**The exercise:** Write out the part of the forum thread starting with "First we had" and going on through "video GoPro rumour?".

**Text provided:**
______________________________

While it might make sense for Canon to acquire Panasonic's camera division to buy themselves back into current sensor technology the idea of Panasonic and Olympus dropping Micro 4/3? I think this one falls under a bad joke.

EDIT: I accidentally a word.


----------



## Don Haines (Apr 1, 2014)

bchernicoff said:


> While it might make sense for Canon to acquire Panasonic's camera division to buy themselves back into current sensor technology the idea of Panasonic and Olympus dropping Micro 4/3? I think one falls under a bad joke.



It is April Fools Day....

First we had the Canon cell phone....

Then there was Nikon dropping RAW from it's cameras....

Now Canon takes over Panasonic....

Where is the 8K video GoPro rumour?


----------



## Woody (Apr 1, 2014)

Don Haines said:


> It is April Fools Day....



That came to mind... but it's no secret that some companies will retreat from the camera market. From Thom Hogan (http://www.sansmirror.com/newsviews/panasonics-restructuring.html):

"Panasonic's CEO seems dead set on sticking by his "5% profitability" line in the sand. He's already begun closing down businesses that don't meet that goal and have no possibility of doing so any time soon. It seems clear that more businesses will be shut down at Panasonic if they can't get to that 5% number within the next 12-18 months. More so than any other camera company, I worry about Panasonic's ability to come out of the camera sales slump intact...

Bottom line is this: Panasonic is the company to watch carefully, as they're the canary in the coal mine. They're the only one of the Japanese camera companies that currently appears to be trying to fully address years of slothful organizational bloat and are actively closing down businesses that underperform. If they keep their still camera group going, all the Japanese companies will, I think. If Panasonic takes an ax to that group (or even just the compact camera part), others may follow."

______________________________

**Material:**

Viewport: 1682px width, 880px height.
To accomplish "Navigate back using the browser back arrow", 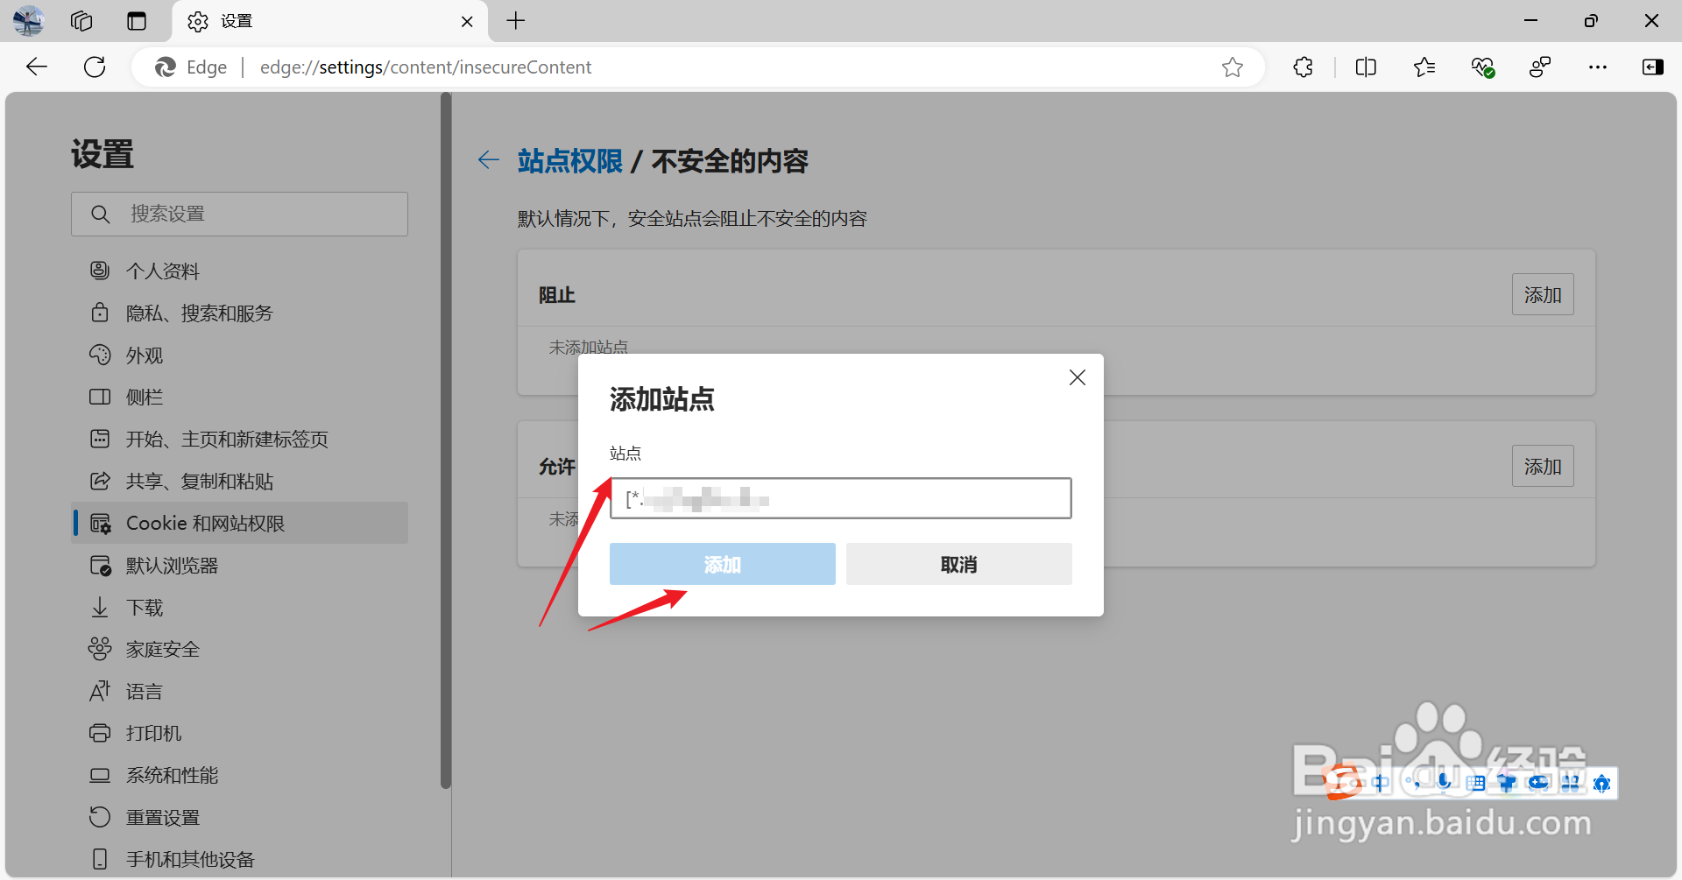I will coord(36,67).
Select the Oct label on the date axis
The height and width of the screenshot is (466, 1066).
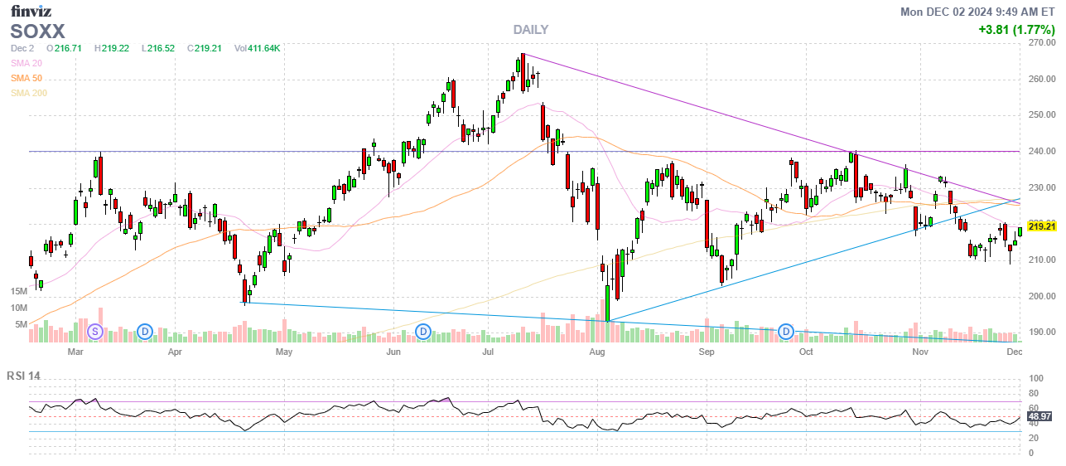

______________________________

**Output:**
First we had the Canon cell phone....

Then there was Nikon dropping RAW from it's cameras....

Now Canon takes over Panasonic....

Where is the 8K video GoPro rumour?